Consigne A >> Énumérez tout ce que L'Ombre Rouge a déjà vu d'après l'extrait.
Consigne B >>
Répondez à chaque question à partir de l'extrait, une réponse par ligne :
(i) De quelle manière les rêves s'impriment-ils ?
(ii) Quels termes décrivent les magasins ?
(iii) Qu'est-ce que l'un des groupes a fait d'une diva ?

Extrait >>
━━━━━━

Ici, les rêves s'impriment en couleurs, face à de drôle d'objets et du métal aiguisé. Les magasins sont grands, vastes, comme d'immenses décors. Ici, le manoir est loin, sa famille aussi, ses camarades d'entre deux tranchées reposent ailleurs tandis qu'il fait d'autres rencontres au coin des ruelles. Ici, les groupes sont formés, s'opposent, mais l'un d'eux a fait d'une diva une opportuniste de choix, révélant de somptueux aspects sous les traits d'une culture éparse.
Ici, on connaît ses classiques, on en suit d'autres, d'autres proses composées, d'autres morceaux d'Art vertueux qui ravive toute la Beauté des jours passées.
Ici, son théâtre, il prend toute sa réalité. Il est grand, L'Ombre Rouge. Il a déjà vu de beaux titres, d'autres tours, toute une faune éclectique. Et il n'en a pas terminé.

━━━━━━

[Lignes indiquant l'emplacement des cibles]
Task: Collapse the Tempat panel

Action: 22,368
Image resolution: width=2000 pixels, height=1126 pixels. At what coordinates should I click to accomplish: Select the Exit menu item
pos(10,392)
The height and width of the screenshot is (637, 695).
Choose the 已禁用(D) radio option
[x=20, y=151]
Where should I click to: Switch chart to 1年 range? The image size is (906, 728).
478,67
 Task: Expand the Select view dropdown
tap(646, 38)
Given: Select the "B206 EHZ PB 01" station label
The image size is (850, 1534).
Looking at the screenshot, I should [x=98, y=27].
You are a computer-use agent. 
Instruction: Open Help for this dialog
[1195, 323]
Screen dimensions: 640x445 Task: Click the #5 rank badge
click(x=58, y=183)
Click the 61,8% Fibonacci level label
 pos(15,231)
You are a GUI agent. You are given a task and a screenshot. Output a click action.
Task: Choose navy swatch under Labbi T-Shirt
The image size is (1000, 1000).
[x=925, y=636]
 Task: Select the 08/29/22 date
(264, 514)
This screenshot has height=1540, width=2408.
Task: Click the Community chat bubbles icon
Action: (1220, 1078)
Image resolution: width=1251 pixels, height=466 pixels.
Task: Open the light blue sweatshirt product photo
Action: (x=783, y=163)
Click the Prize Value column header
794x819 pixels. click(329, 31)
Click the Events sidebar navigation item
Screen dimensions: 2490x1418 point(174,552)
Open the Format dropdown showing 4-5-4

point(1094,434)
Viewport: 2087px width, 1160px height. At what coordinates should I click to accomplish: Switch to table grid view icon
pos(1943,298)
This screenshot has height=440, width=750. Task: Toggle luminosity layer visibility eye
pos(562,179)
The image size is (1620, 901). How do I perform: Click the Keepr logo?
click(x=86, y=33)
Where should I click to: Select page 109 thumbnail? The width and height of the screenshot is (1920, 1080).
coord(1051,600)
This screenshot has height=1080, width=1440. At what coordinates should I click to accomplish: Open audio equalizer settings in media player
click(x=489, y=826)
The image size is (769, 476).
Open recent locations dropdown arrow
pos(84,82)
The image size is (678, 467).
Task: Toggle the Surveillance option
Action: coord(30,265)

━━━━━━

Réponse A >>
- de beaux titres
- d'autres tours
- toute une faune éclectique

Réponse B >>
(i) En couleurs.
(ii) Grands, vastes, comme d'immenses décors.
(iii) Une opportuniste de choix.